Retype, word for word, every line from the one holding "Viewport: 762px width, 1016px height." through the one holding "Given: Open the 公共响应 menu item" in the entries below, both included, and only those lines.

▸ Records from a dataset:
"""
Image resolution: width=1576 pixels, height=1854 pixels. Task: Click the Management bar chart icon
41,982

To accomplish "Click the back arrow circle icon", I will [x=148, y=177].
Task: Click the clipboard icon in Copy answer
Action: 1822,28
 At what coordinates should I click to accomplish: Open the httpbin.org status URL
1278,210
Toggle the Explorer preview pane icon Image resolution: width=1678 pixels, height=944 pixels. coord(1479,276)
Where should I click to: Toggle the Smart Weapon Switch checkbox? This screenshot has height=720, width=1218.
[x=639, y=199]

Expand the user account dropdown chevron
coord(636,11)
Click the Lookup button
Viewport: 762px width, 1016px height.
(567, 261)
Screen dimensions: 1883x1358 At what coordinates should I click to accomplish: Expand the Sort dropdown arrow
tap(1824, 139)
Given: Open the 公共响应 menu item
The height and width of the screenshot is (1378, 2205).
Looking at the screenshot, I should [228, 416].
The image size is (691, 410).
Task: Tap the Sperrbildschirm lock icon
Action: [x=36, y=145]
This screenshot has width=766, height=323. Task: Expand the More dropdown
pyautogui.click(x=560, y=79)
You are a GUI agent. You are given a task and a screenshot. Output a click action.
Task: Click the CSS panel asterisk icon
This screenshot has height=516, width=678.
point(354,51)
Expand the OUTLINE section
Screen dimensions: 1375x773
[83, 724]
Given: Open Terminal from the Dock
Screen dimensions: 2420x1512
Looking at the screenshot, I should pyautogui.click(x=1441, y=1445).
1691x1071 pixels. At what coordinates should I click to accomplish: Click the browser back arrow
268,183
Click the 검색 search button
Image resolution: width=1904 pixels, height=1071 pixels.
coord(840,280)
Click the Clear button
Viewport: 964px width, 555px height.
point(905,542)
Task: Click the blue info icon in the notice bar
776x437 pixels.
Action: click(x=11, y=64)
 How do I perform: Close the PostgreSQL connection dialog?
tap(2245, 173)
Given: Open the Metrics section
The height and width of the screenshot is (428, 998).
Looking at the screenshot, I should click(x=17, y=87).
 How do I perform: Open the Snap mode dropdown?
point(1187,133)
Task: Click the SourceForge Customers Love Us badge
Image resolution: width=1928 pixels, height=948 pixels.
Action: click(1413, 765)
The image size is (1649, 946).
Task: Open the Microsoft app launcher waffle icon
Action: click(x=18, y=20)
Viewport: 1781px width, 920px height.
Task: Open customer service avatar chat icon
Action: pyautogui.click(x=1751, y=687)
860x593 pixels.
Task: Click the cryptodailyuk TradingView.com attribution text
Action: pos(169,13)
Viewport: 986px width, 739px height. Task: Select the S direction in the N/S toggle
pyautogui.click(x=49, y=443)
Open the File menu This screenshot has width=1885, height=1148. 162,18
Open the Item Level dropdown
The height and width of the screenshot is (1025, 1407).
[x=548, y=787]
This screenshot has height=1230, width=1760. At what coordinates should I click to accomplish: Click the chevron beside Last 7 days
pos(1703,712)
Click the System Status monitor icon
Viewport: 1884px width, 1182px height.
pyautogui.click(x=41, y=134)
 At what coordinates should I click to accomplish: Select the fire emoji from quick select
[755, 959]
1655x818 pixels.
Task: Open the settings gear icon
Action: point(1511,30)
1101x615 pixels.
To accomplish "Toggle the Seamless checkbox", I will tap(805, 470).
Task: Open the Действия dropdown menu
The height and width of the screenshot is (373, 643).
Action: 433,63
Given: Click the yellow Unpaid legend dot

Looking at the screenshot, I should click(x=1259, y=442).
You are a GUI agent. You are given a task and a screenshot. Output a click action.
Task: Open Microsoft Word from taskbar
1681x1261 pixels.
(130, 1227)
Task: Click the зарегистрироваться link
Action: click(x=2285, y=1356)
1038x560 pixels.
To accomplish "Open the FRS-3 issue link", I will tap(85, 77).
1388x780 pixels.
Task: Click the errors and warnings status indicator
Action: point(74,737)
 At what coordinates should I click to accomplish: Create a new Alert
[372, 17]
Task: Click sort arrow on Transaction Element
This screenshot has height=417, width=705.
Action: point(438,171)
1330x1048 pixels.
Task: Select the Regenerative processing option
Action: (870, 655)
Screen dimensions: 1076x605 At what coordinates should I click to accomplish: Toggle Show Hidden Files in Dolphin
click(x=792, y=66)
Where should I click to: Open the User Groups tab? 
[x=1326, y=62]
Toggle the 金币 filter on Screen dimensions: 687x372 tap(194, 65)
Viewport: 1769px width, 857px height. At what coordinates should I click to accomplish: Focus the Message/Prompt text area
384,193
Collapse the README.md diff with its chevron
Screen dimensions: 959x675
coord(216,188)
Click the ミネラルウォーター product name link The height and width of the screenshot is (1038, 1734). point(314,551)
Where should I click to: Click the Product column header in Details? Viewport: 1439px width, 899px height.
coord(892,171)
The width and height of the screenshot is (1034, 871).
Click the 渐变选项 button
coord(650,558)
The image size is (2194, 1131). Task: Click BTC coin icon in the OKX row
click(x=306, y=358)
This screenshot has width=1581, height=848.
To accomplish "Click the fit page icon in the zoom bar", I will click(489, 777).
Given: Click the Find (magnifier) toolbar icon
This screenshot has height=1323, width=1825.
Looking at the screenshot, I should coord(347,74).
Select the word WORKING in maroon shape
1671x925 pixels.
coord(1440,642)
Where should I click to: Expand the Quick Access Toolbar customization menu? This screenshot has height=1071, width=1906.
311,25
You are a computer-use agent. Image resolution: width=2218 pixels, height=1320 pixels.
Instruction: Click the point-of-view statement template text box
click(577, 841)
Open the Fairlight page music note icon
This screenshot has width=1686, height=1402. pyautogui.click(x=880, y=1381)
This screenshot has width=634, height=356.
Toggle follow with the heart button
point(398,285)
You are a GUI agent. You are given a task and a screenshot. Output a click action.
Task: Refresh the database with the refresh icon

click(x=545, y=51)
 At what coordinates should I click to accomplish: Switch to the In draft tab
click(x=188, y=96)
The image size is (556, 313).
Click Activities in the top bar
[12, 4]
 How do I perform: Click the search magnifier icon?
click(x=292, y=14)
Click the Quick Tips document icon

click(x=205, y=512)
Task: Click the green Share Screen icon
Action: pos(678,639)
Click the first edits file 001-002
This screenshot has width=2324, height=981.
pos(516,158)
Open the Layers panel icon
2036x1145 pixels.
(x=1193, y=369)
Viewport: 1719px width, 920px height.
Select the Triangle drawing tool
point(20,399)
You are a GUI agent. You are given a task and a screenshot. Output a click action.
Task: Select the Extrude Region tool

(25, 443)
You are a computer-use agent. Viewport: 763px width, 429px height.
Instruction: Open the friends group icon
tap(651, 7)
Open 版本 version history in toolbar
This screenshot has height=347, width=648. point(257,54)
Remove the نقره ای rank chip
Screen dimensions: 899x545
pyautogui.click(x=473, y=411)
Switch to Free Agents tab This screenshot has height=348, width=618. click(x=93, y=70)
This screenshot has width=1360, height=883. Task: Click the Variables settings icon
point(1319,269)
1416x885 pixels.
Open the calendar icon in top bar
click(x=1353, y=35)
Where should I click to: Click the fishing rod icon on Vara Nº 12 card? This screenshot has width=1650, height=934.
"""
▸ Exercise result:
Viewport: 762px width, 1016px height.
(567, 261)
Screen dimensions: 1883x1358 At what coordinates should I click to accomplish: Expand the Sort dropdown arrow
tap(1824, 139)
Given: Open the 公共响应 menu item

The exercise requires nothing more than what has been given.